The Nightline is theatremaker Rosyln Oades’ paean to the alternate world that blooms after dark, and it sheds a gentle light on the social undercurrents that bind us together and push us apart.

Jan 25, 2022, updated Feb 11, 2022
'Concierge' Katia Molino prepares to greet visitors to 'The Nightline' during its Sydney Festival season at the Old Darlinghurst Gaol. Photo: Joshua Morris

'Concierge' Katia Molino prepares to greet visitors to 'The Nightline' during its Sydney Festival season at the Old Darlinghurst Gaol. Photo: Joshua Morris

In a semi-dark room, inside a building that feels forgotten by the city around it, lines of neat little tables recede into the dimness. Each holds a singular anachronistic, rotary-dial phone. Rising from the receivers, bleeding into each other, is a cascade of whispers.

The voices are those of everyday Australians who have left voice messages for The Nightline in the bruised-blue hours between midnight and 6am. The room is the setting where The Nightline creators Roslyn Oades and Bob Scott invite audiences to listen in.

Oades is well-known for her ability to harness the artistic power of conversation.

Roslyn Oades creates theatre that invites audiences to listen differently. Photo: Thomas McCammon

Much of her work falls into a pioneering genre called “headphone verbatim”, in which actors re-create testimony gathered during interviews.

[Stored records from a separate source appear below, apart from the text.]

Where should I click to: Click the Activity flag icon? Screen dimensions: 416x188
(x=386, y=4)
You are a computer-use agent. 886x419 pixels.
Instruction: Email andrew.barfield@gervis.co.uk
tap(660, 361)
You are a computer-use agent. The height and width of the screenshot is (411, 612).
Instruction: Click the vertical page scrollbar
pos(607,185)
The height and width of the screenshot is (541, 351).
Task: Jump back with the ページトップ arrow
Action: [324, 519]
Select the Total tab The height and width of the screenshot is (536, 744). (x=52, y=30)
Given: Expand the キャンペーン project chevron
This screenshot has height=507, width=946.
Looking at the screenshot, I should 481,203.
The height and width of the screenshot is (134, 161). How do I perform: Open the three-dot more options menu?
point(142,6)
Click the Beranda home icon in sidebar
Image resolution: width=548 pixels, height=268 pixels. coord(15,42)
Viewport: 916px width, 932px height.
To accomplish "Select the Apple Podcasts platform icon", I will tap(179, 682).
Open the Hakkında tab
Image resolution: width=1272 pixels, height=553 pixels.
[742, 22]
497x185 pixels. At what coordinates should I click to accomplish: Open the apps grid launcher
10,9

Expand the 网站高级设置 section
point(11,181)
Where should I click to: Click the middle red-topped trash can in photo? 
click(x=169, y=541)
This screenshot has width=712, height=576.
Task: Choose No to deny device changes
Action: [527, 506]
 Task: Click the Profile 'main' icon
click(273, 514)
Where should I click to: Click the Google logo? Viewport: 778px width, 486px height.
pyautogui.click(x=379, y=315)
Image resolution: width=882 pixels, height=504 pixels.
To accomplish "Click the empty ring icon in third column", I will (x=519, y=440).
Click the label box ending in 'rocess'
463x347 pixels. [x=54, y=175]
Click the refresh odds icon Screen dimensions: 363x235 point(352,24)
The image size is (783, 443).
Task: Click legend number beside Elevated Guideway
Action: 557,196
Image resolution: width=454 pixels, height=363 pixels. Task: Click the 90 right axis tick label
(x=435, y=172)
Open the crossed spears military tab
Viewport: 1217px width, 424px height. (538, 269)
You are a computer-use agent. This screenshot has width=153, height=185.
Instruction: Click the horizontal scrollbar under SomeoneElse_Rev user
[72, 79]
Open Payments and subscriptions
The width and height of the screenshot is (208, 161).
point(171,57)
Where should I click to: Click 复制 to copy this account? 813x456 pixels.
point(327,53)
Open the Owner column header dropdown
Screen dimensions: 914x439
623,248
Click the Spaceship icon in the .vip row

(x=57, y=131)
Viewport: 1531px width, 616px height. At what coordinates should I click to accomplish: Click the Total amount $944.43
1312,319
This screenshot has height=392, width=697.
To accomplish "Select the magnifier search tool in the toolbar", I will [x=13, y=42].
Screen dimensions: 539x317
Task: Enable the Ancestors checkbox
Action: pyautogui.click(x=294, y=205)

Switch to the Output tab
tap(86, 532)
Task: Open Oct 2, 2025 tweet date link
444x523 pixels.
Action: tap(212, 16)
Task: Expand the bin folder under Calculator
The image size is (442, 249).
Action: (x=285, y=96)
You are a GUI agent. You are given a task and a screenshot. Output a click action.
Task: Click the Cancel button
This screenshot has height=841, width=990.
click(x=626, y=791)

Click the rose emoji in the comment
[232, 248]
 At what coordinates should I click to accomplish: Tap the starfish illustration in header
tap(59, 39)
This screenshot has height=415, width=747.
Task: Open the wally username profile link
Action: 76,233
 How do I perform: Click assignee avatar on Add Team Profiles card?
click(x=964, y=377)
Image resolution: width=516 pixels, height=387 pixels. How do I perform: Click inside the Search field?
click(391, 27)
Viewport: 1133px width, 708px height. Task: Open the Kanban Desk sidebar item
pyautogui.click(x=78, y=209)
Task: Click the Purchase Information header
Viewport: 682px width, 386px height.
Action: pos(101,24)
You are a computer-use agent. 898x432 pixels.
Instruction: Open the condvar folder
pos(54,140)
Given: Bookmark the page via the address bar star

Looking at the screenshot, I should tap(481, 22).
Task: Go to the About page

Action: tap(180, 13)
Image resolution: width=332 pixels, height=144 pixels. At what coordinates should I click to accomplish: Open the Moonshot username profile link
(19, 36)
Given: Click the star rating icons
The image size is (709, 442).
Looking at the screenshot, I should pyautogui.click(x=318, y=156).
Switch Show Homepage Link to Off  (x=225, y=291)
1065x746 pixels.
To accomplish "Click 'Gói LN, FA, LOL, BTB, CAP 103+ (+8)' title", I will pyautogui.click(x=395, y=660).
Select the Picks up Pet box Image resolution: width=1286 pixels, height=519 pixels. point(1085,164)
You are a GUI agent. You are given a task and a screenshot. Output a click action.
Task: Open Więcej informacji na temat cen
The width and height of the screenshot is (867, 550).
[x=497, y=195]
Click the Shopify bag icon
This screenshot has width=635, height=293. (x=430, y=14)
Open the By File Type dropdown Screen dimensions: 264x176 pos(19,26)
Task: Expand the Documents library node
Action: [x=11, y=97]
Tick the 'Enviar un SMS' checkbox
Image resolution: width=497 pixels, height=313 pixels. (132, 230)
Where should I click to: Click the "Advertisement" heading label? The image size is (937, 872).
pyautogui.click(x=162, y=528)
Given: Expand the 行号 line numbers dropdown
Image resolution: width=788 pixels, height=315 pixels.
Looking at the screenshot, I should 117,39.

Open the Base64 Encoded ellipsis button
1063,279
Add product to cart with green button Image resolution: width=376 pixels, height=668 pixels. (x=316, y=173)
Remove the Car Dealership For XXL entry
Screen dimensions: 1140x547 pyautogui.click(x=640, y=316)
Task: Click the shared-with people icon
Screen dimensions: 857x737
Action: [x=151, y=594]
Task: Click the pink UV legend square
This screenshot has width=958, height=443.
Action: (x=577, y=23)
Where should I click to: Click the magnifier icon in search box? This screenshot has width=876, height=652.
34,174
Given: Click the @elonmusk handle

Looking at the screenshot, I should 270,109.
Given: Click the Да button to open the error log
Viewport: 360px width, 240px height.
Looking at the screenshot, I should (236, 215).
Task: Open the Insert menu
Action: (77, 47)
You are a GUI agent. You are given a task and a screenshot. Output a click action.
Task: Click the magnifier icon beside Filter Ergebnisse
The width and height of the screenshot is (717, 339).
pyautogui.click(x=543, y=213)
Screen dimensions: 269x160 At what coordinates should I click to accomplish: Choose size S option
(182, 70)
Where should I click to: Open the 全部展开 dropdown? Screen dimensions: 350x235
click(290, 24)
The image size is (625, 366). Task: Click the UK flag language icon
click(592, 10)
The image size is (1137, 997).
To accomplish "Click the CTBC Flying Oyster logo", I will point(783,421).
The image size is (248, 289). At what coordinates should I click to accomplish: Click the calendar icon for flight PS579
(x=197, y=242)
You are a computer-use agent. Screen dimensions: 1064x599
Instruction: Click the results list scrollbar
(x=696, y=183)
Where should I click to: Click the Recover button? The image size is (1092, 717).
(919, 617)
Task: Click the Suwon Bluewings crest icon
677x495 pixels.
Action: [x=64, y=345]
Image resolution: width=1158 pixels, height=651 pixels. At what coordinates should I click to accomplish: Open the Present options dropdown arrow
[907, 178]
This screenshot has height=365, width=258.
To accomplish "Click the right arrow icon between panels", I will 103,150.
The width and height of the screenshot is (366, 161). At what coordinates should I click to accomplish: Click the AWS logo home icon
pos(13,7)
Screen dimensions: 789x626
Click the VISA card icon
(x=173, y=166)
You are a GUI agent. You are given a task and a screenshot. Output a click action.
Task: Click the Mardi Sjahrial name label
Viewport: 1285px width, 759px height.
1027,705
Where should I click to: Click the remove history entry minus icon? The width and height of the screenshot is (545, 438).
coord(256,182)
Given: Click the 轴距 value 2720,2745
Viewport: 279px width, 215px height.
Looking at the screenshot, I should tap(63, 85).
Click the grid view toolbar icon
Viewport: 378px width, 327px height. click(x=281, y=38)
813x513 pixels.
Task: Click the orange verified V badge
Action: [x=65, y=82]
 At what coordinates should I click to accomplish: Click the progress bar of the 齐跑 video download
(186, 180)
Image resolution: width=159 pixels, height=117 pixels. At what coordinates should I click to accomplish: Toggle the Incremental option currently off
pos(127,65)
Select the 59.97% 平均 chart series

By casting actors who appear mismatched with the interview subject, but retain vocal characteristics like intonation, Oades found a way to question how we listen and who we listen to. With this tool, she has adroitly interrogated subjects as broad-ranging as ageism (Hello, Goodbye & Happy Birthday), the Cronulla riots (Stories of Love & Hate), and masculinity (I’m Your Man).

“I think we’ve got a real restlessness as a culture [in Australia],” says Oades. “There’s a lot of unresolved things, so I guess it’s a way of trying to grapple with that, to a degree, and to provide opportunities for audiences to listen closely and listen differently to their own community.”

The Nightline, which comes to Adelaide Festival this March, feels like a departure from this tradition of making, but is more of an evolution.

“It’s retaining the essence of my practice… I’m still doing that thing of recomposing from reality,” says Oades. “In the case of The Nightline, I’ve put out an invitation to strangers to leave me voice messages, and those voice messages are the palette I’m working from.

“In previous works, I’m asking the questions, I’m driving these things in a particular way. I had a strong desire to instead invite people to make offerings to me, so it was a very voluntary process.”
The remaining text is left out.